Hughesville stands on a grassy slope at the intersection of Logan and Padstow Roads, both of which are major arterial roads.

It is a substantial timber-framed house, clad with broad chamferboards and lined with double beaded tongue and groove boards. It sits on short wooden stumps.

The core is encircled by wide beech verandahs, with step-out sash windows opening from every room, and roofs of corrugated iron. The front and side verandahs have slender cast-iron corinthian columns, tripled at the corners, and delicate cast iron balustrading. This decoration contrasts with the square timber posts and timber balustrading (now removed) of the rear verandah.

The pyramid-shaped corrugated iron roof of the core is separated from the verandah roofs by a small cornice with paired console brackets. At the apex is a widow's walk, with cast iron cresting and corner finials.

In comparison with the exterior, the interior is functionally austere. The core comprises a wide central hallway, with front parlour and dining room to the right and three bedrooms to the left. From the parlour a faceted bay window projects onto the front verandah. At either end of the hallway are mirror-imaged front and back doorways, each with a cedar fanlight and sidelights.

Joinery throughout is of red cedar, as are the interior floorboards, with japanned edges in the main rooms. There is a cedar mantelpiece in the dining room and a grey marble mantelpiece with gilt mirror in the parlour, surrounding back-to-back fireplaces. The internal walls bear early paintwork, including a plain dado strip along the hallway.
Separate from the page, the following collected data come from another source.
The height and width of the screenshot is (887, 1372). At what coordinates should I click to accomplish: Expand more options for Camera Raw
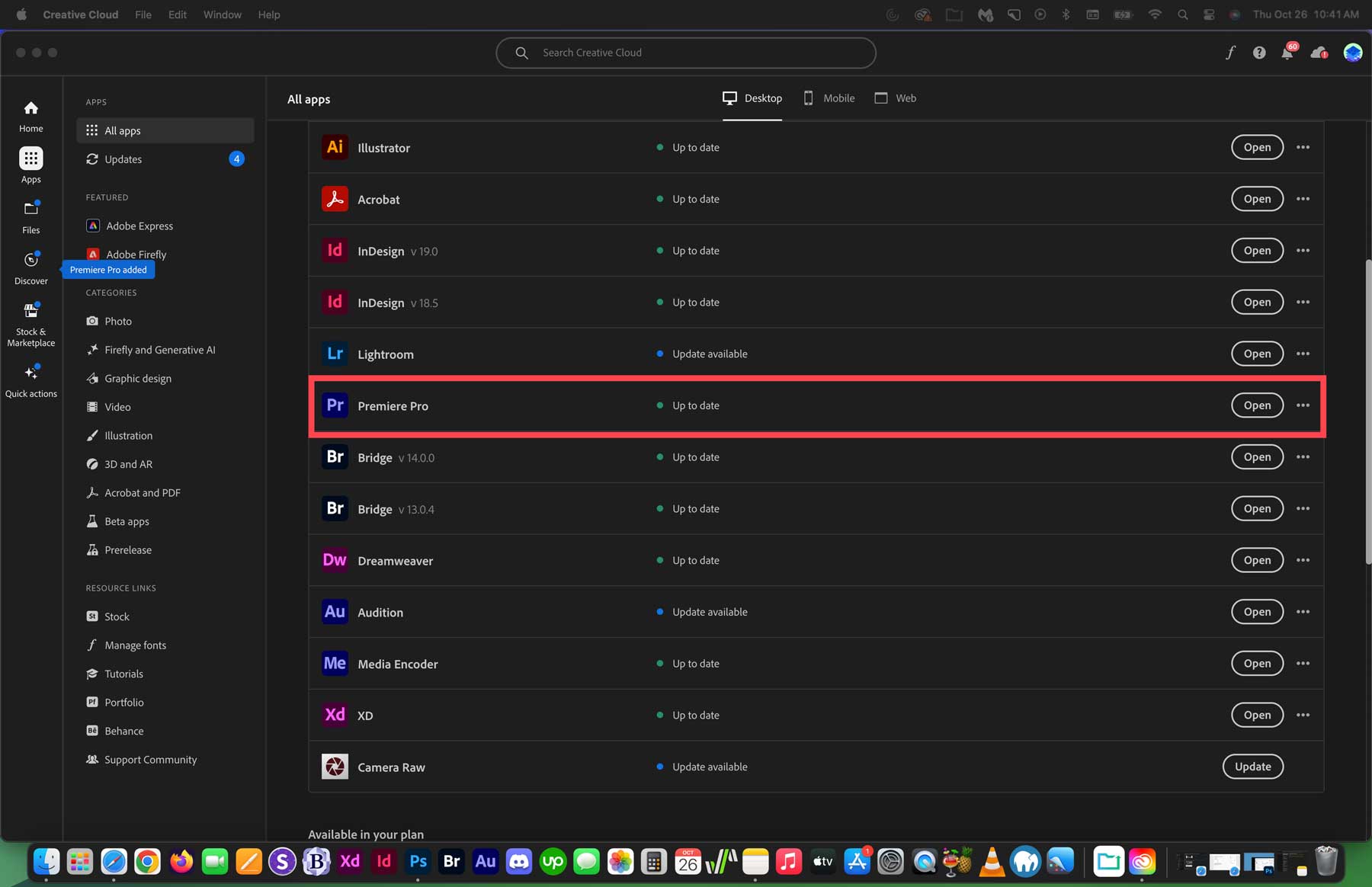[1303, 767]
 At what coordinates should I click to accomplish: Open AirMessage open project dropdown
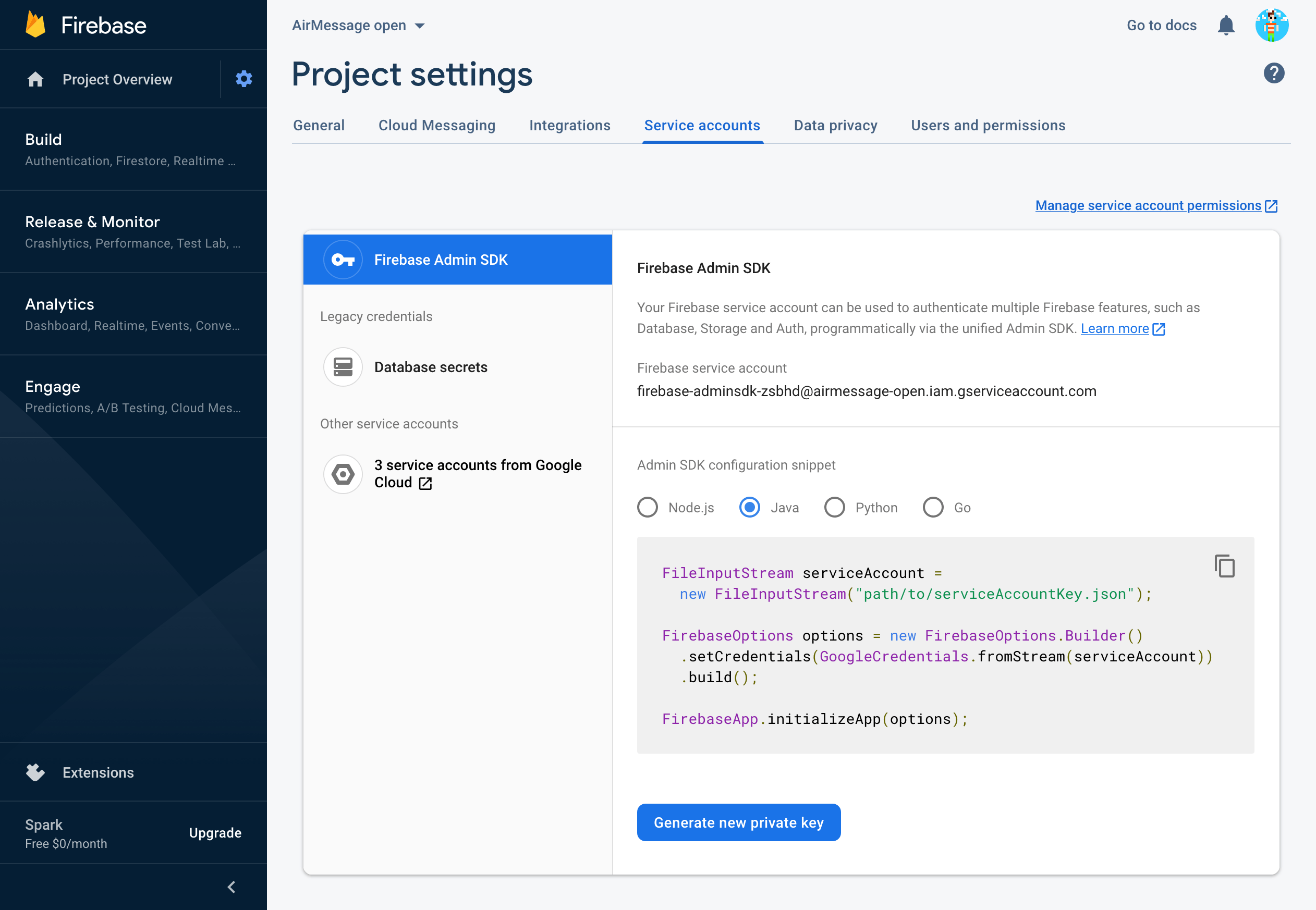coord(358,26)
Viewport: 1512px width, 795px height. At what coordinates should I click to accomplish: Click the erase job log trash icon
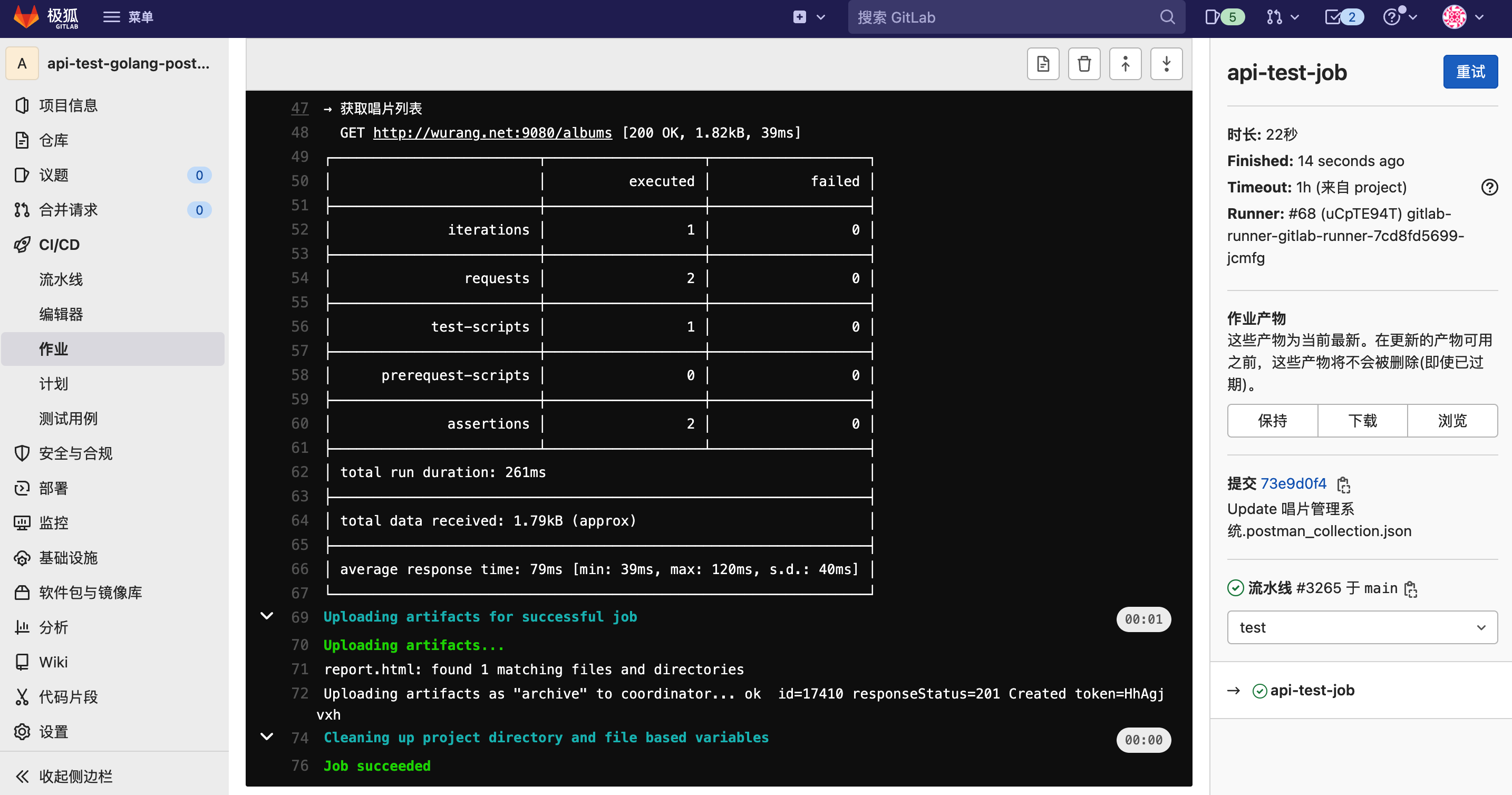(x=1083, y=63)
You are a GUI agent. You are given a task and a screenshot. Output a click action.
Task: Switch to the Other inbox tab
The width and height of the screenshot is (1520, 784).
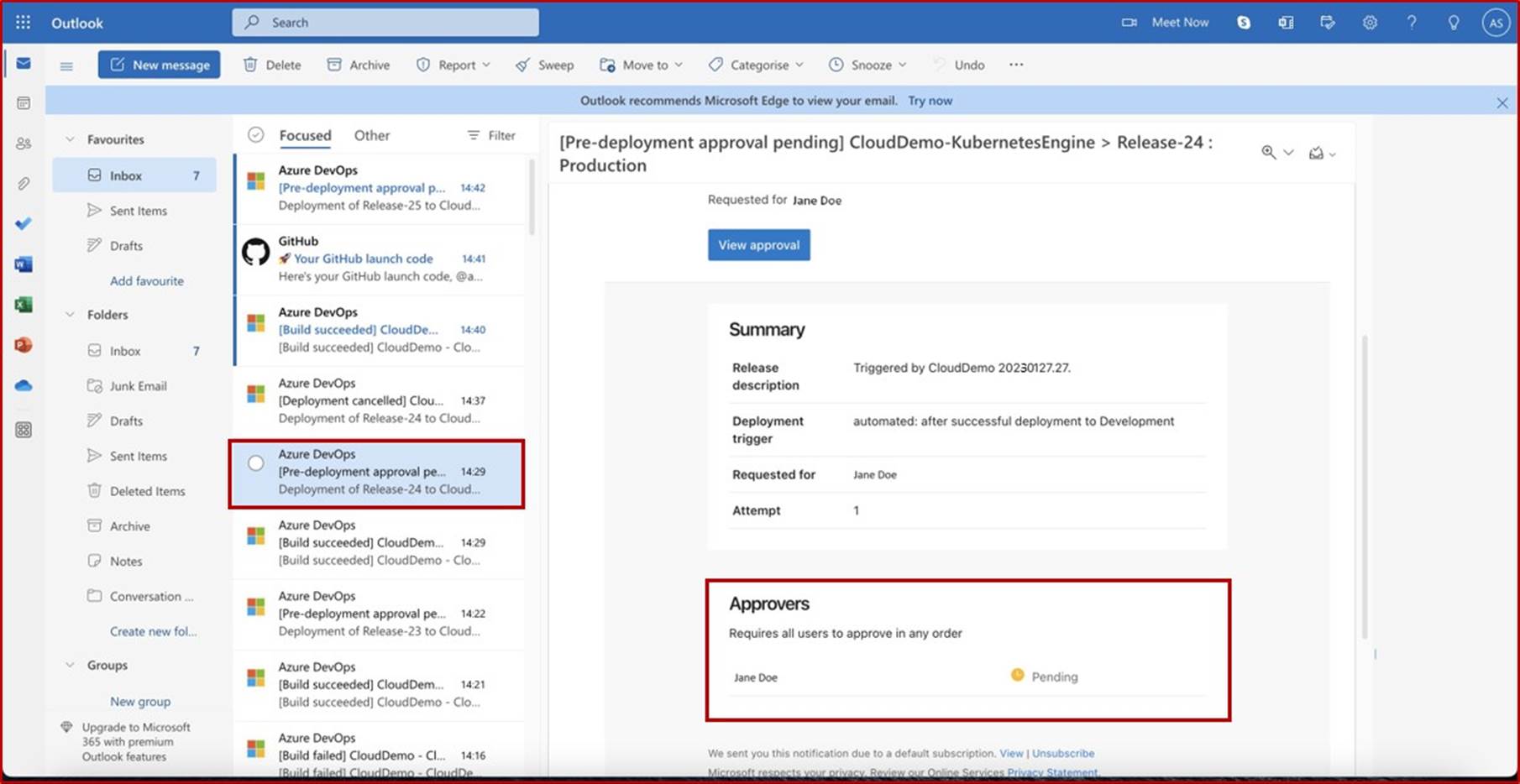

A servant's entrance leads from the dining room to a gable-roofed timber kitchen house, with servant's room, attached to the rear verandah. It is unlined, and retains the original brick fireplace.

All that remains visible of an early garden layout are two camphor laurel trees, one on either side of the front path, and a large mango tree. Several outbuildings, including two stables, a buggy shed and harness room, are no longer extant, and less than one hectare of the original property remains.

== Heritage listing ==
Hughesville was listed on the Queensland Heritage Register on 21 October 1992 having satisfied the following criteria.

The place is important in demonstrating the evolution or pattern of Queensland's history.

Hughesville is a substantial 1890s residence which survives as illustration of a past way of life, and of a particular residential type – the quintessential Queensland house of the late colonial period.

The place is important in demonstrating the principal characteristics of a particular class of cultural places.

Hughesville is a substantial 1890s residence which survives as illustration of a past way of life, and of a particular residential type – the quintessential Queensland house of the late colonial period. It is significant for its intactness, cohesive character, aesthetic appeal and landmark position.

The place is important because of its aesthetic significance.

It is significant for its intactness, cohesive character, aesthetic appeal and landmark position.

The place has a strong or special association with a particular community or cultural group for social, cultural or spiritual reasons.

The house has a strong community association, being for many years a principal landmark along the old Pacific Highway (Logan Road) to the Gold Coast, demarking the outskirts of Brisbane.